Oro Macht Frei (OMF) tells the story of the Roman Jewish experience of the Nazi occupation of Rome (Sept 1943 - June 1944). Weaving testimony from Roman Jews together with historical research by renowned scholars on the subject (including Susan Zuccotti, Alexander Stille, Liliana Picciotto), OMF seeks to bring the viewer into a personal and relatable reflection of the Holocaust in Italy through the eyes of this unique and historic community.
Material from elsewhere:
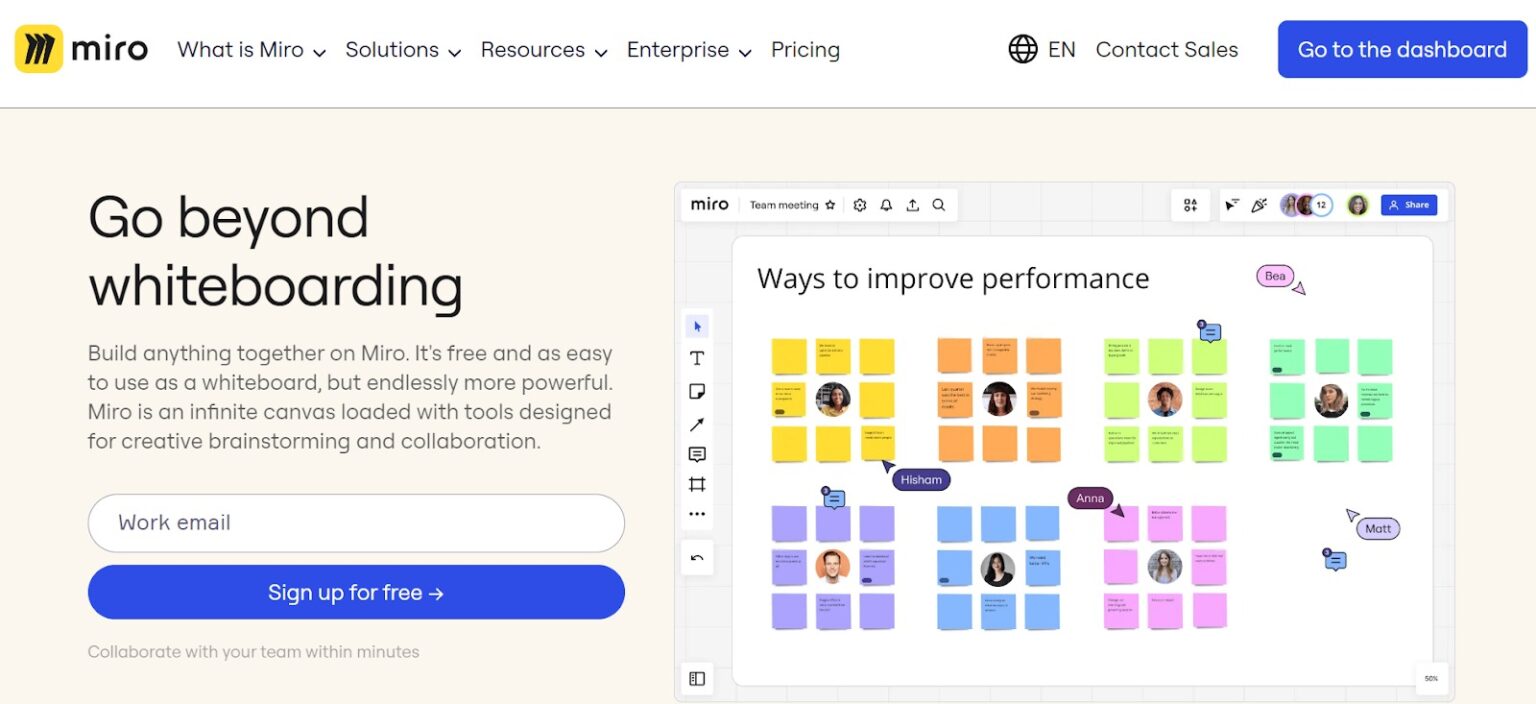
Task: Open the Solutions dropdown
Action: [x=402, y=50]
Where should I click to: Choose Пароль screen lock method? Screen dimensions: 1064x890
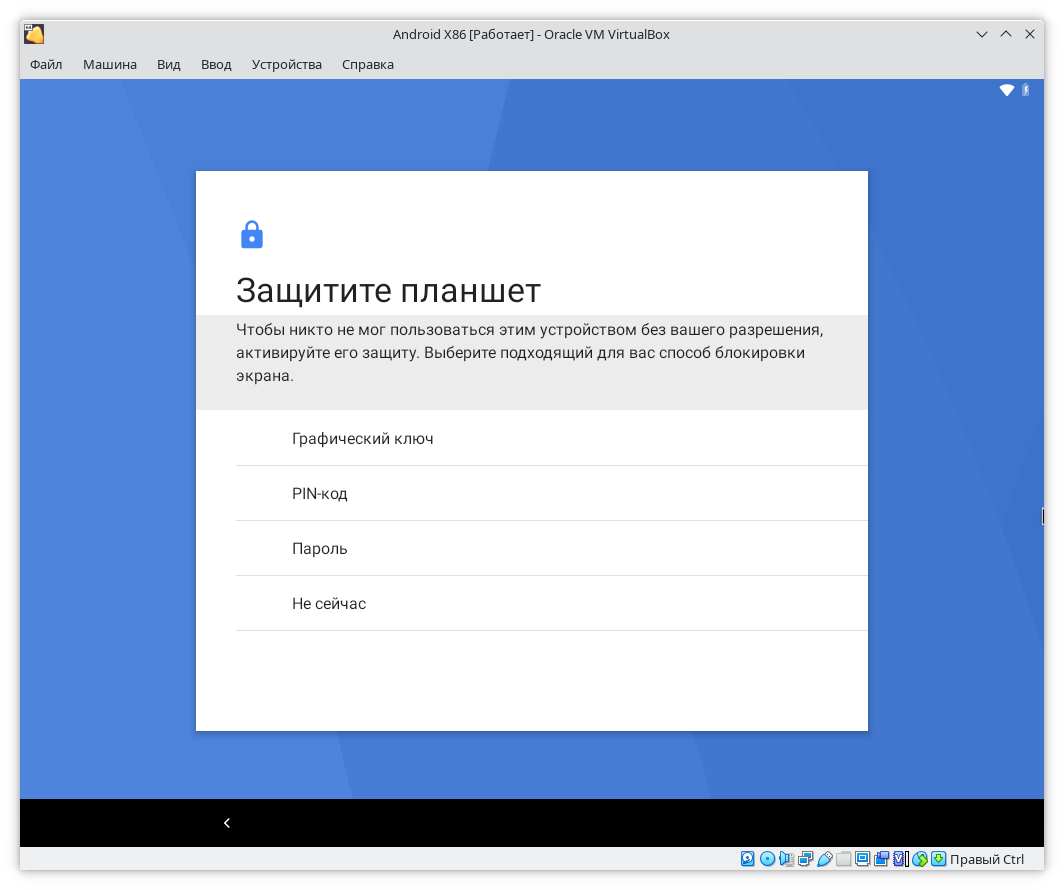(x=320, y=548)
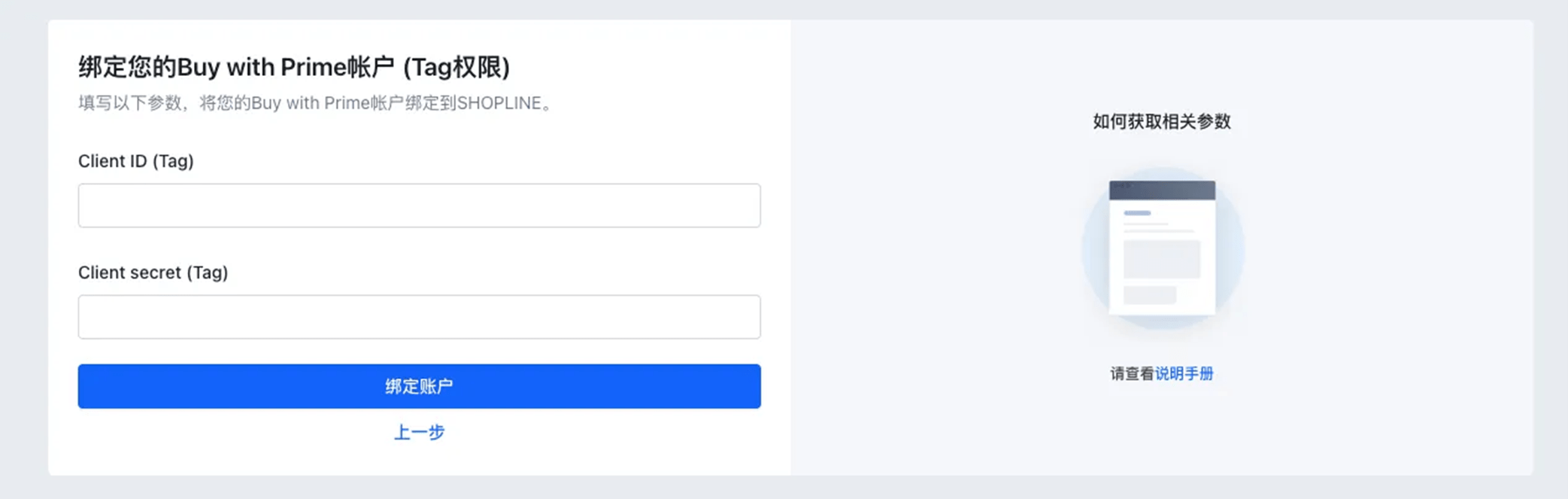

      On September 26, 1943, only two and a half weeks into the German occupation of Rome, the head of the SS, Herbert Kappler, called the two leaders of the Roman Jewish Community into his office and demanded that they produce 50 kilos of gold within 36 hours or he would deport 200 Jewish heads of family. Over a feverish day and a half, this already poor, working class community - whose poverty had only deepened over the five years of Italian Racial Laws, as well as the deprivations of war itself - managed to come together with what little they had to save each other and come up with the 50 kilos of gold. OMF reveals the sad delusion of security that Kappler's gold extortion produced in the minds of the community who, believing they had paid their ransom and would be left alone, did not go into hiding.

      Two and a half weeks after turning over the gold, on October 16th, the Nazis conducted the first and largest round-up of Italian Jews, finding many of them in their homes in the old Jewish ghetto. After being held for two days in a military school, 1,014 Roman Jews were deported to Auschwitz; only 16 from this round-up would return home at the end of the war. Those who escaped arrest managed to hide through the help of non-Jewish friends and neighbors, in their own workshops, or in Church institutions. Until the liberation of Rome on June 4, 1944, arrest and deportations of Roman Jews continued through a systematic manhunt (per Italian police edict) which included a cash reward for offering information that led to the capture and arrest of any Jews throughout occupied central and northern Italy.

      In addition to sharing testimony of hiding and arrest, OMF treats of the controversial stance of the Vatican which did not speak out or stop the deportation of the Roman Jews. However, whether through its aegis or through the initiative of individual convents and monasteries, the Catholic Church in Rome managed to provide hiding for thousands of Jews and other refugees in Church institutions throughout the city.

What was the Pope's position during the Nazi Occupation and how did his "silence" effect the lives of the Roman Jews in particular?

      To answer these questions, OMF draws on several well-known and diverse voices from the on-going debate over Pope Pius XII's motivations (to save as many Jews as possible vrs. to save the institution of the Church), as well as the personal reflections of the Roman Jews themselves.